Singapore, although placed on a stable sector outlook, faced downside risks that have risen over the past year.
The ratings agency described both Indonesia and Malaysia as the most exposed to the negative effects of lower commodity prices in the region although both economies have recovered from the terms-of-trade shock.
"The weaker operating environment could potentially expose vulnerabilities created in Asean's banking systems during the years of rapid credit growth that followed the 2008 global financial crisis." it said.
Credit growth has slowed in most countries over the past two years, although credit/GDP ratios are generally much higher than a decade ago.
Household debt has risen particularly strongly in Malaysia, Thailand and Singapore.
In Thailand, GDP growth has been held back by rapid population ageing and declining export competitiveness.

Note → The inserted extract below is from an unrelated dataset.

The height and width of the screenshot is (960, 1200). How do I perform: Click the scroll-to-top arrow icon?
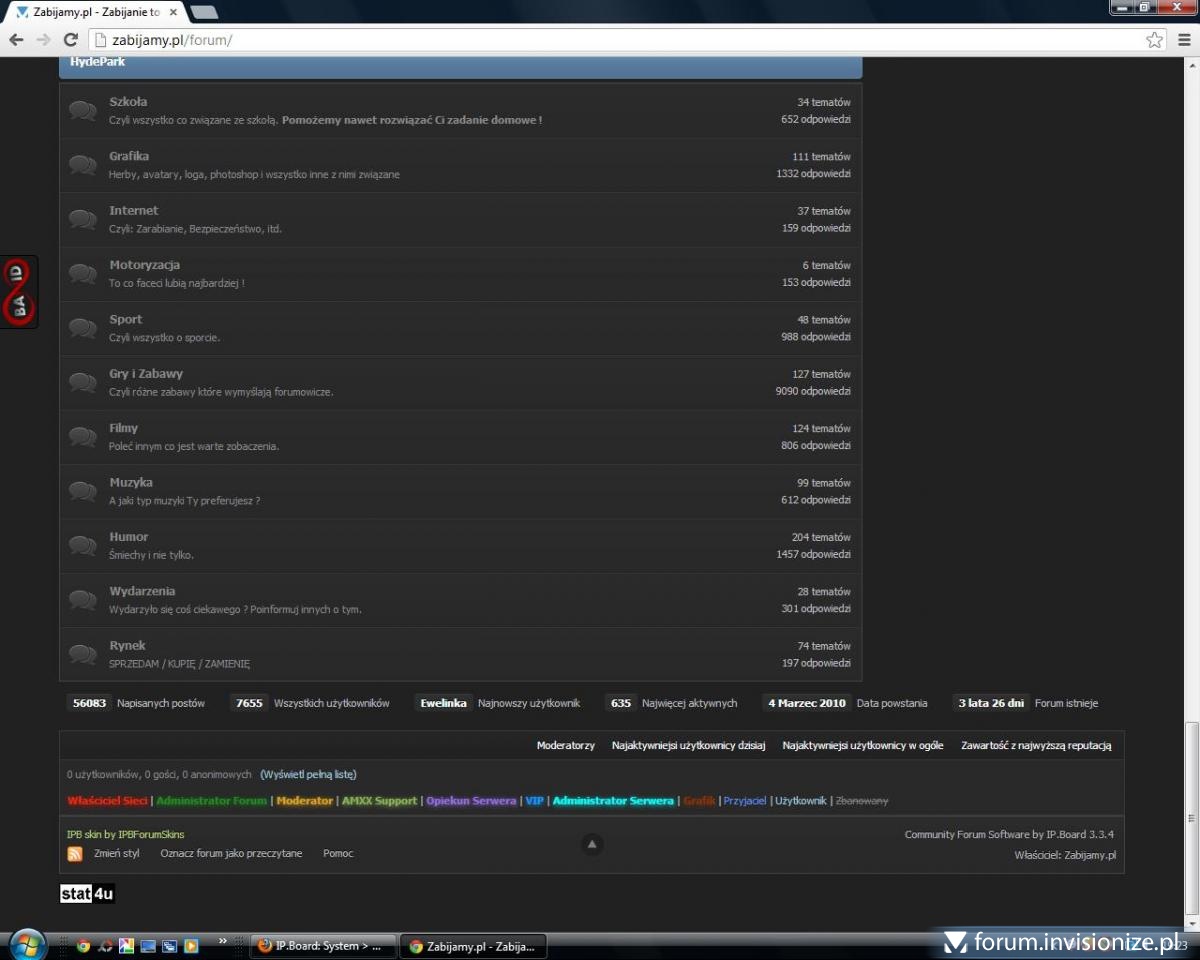point(592,845)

"Nevertheless, the major banks in all of these economies look resilient and remain on a stable rating outlook, owing to satisfactory profitability and strong loss-absorption capacity." it added.
Prolonged economic weakness in any of these economies could cause a reassessment of our bank ratings, warned Fitch.
Buffers are much thinner in Vietnam, where banks have the lowest ratings among those that were assessed due to the legacy problem assets and also face structural problems.
Fitch Ratings described the operating environment as challenging for banks across the region over the last few years – due to slower global GDP growth, weak world trade, currency depreciation and drop in commodity prices - while risks also stemmed from a sharp rise in debt during the last decade.
Non-performing loans are expected to rise in 2016 in most of the banking sectors.
In most countries banks have adequate loss-absorption buffers that should support their ratings, says Fitch Ratings.